Another interesting point concerned the extra costs of breaches where remote working was a factor, with the study finding they cost $600,000 more than the global average.

It’s probably also worth noting the slightly surprising finding (to me, at least) that the largest share of costs in terms of dealing with data breaches was detection and escalation. This put it above the lost business costs involved in trying to minimise the loss of customers, business disruption and revenue losses.

In plain sight

Strangely, none of these issues were given the greatest prominence in IBM’s efforts to publicise the report. IBM Report: Consumers pay the price as data breach costs reach all-time high blared the headline on the company’s announcement of the study.

The first paragraph informed us: “With breach costs increasing nearly 13% over the last two years of the report, the findings suggest these incidents may also be contributing to rising costs of goods and services. In fact, 60% of studied organisations raised their product or services prices due to the breach, when the cost of goods is already soaring worldwide amid inflation and supply chain issues.”

You have to admit, that’s some statistic. And it’s a great way of framing the cost of security breaches in way that everyone can understand. People might find it hard to feel fully engaged with how much money a company that suffers a data breach may or may not have to pay to get things up and running. But if you tell them that it’s going to cost them more as a result, well, that might get more of their attention.

All well and good, but unfortunately, the report has only a passing reference to it under the key findings heading on page five: “Sixty percent of organisations studied stated that they increased the price of their services or products because of the data breach.”

If you want to know more, there isn’t any. The same finding is brought back on page 13 and that’s it, as far as I can see.

It’s not at all strange it should be given such prominence, merely that there’s so little detail around it to flesh it out. It’s a really significant finding. People would be very interested to hear if they are paying more for a service or goods because of a data breach at the company supplying those services or goods to them. Interested but not necessarily happy.

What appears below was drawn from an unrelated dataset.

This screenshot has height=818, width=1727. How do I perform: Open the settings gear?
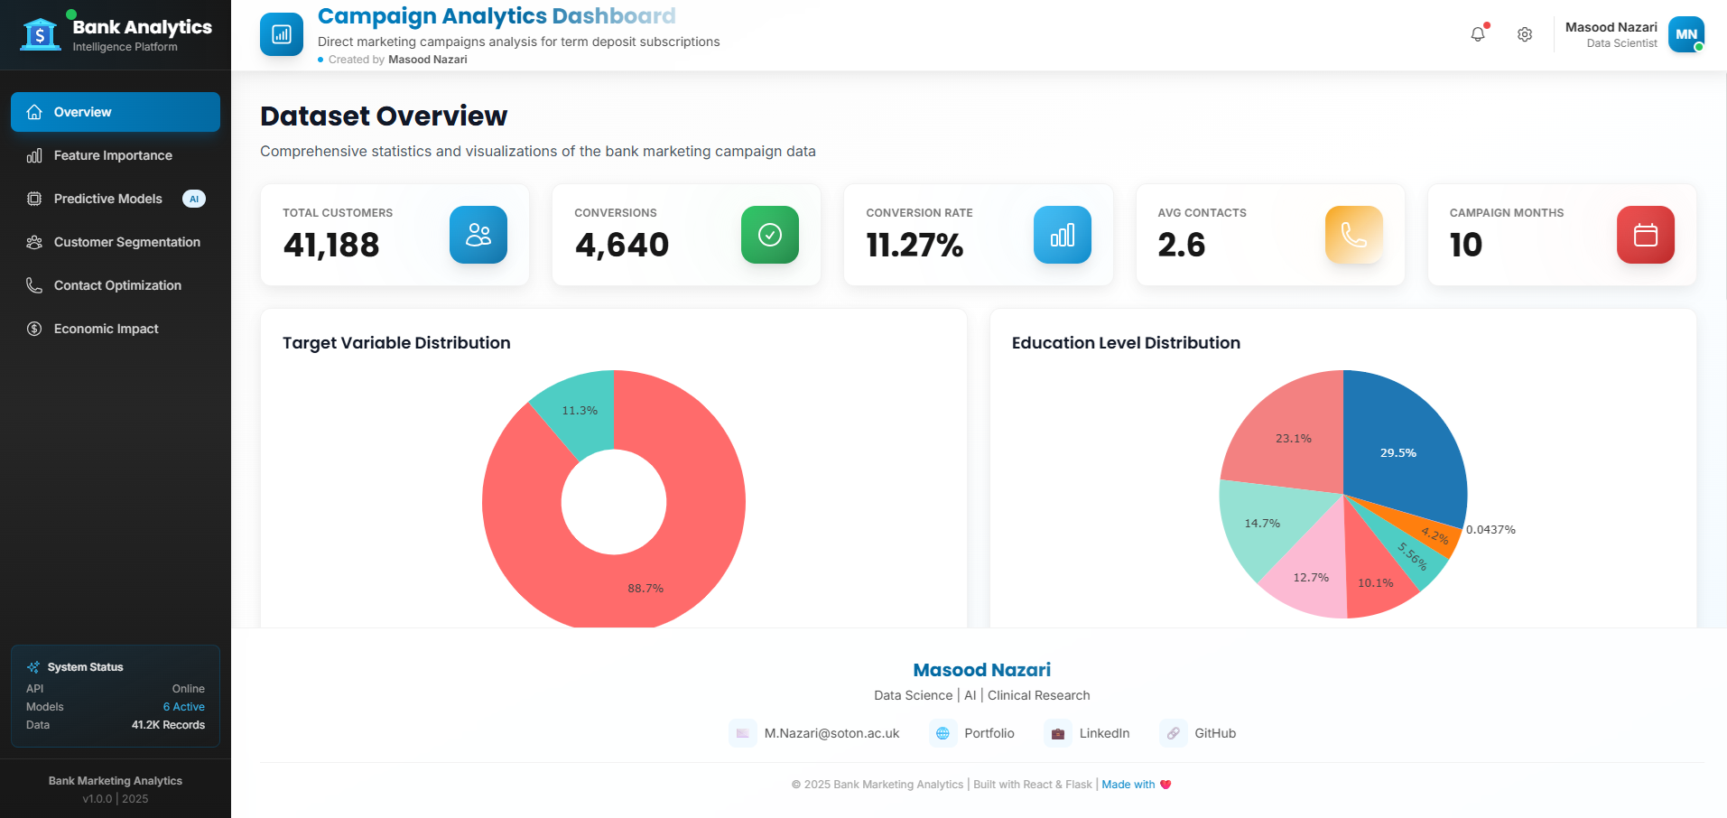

You can see how people might not be overjoyed to be paying more because their supplier can’t protect itself against data breaches. It’s not exactly an attractive option to pay more to a company because it experienced an IT security failure. In fact, they might want to take their custom to another business that hadn’t been a victim of a data breach. They especially wouldn’t want to be paying more at a time when their costs are already increasing due to a number of other factors.

So it’s good to highlight that people are potentially being charged more because of their suppliers’ failings. All they need to do now is work out what to do with that information.